### Records for processing

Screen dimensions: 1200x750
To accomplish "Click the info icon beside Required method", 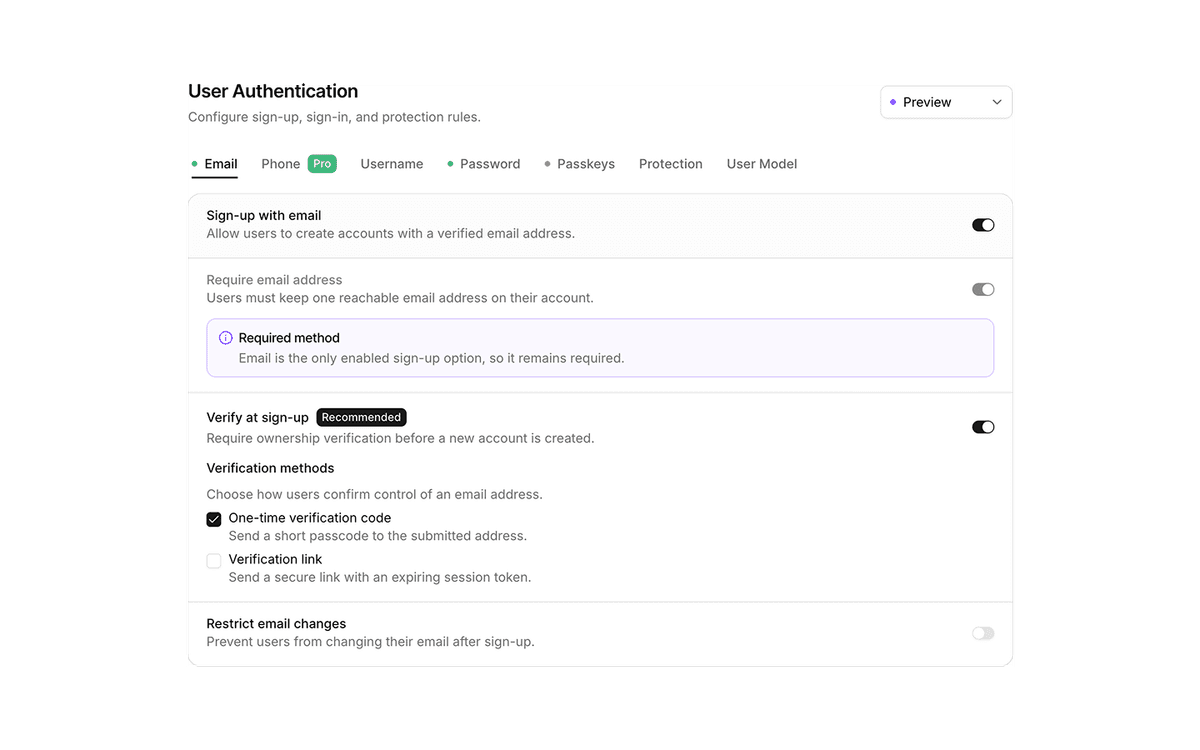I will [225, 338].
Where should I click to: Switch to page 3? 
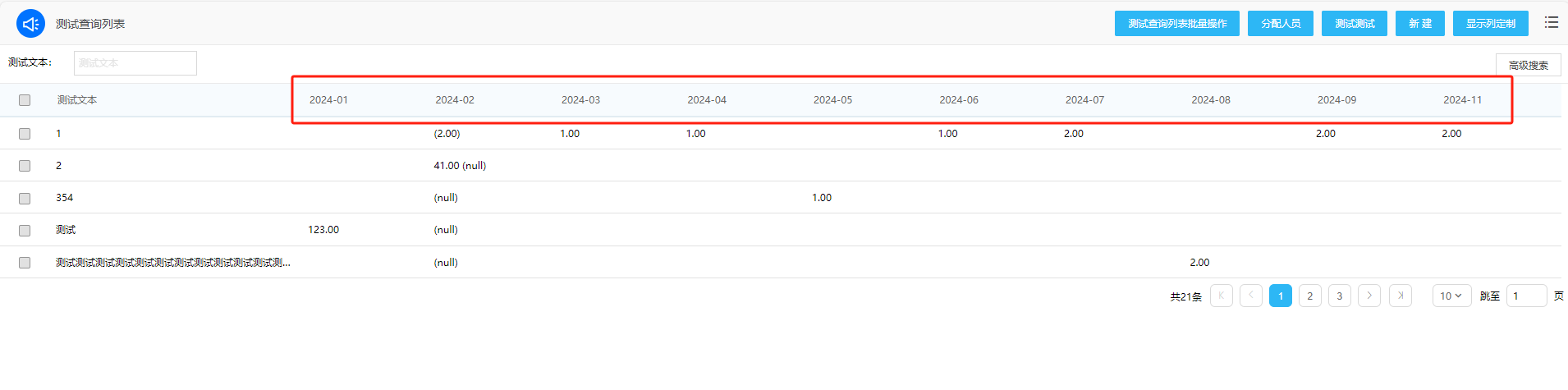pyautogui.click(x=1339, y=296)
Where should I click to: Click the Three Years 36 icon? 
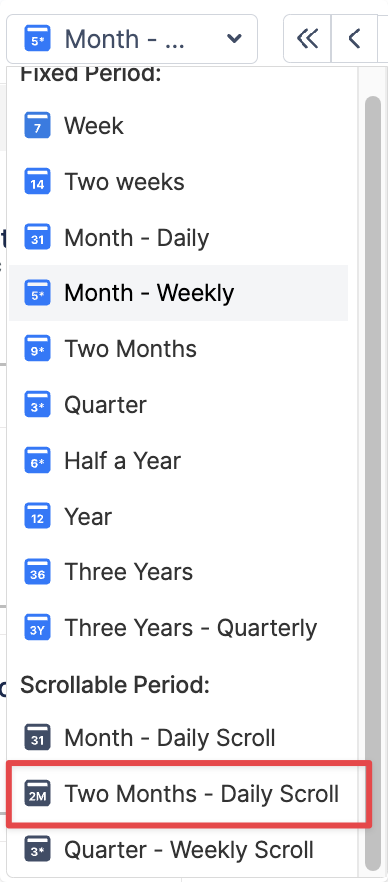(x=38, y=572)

### Written exercise
Rewrite the listing from the line with "Where should I click to: Click" through the end of the listing, replacing "Three Years 36" with "Five Years 60" and changing nothing else. Leave the pictures out of your answer.

### Full answer
Where should I click to: Click the Five Years 60 icon? 
(x=38, y=572)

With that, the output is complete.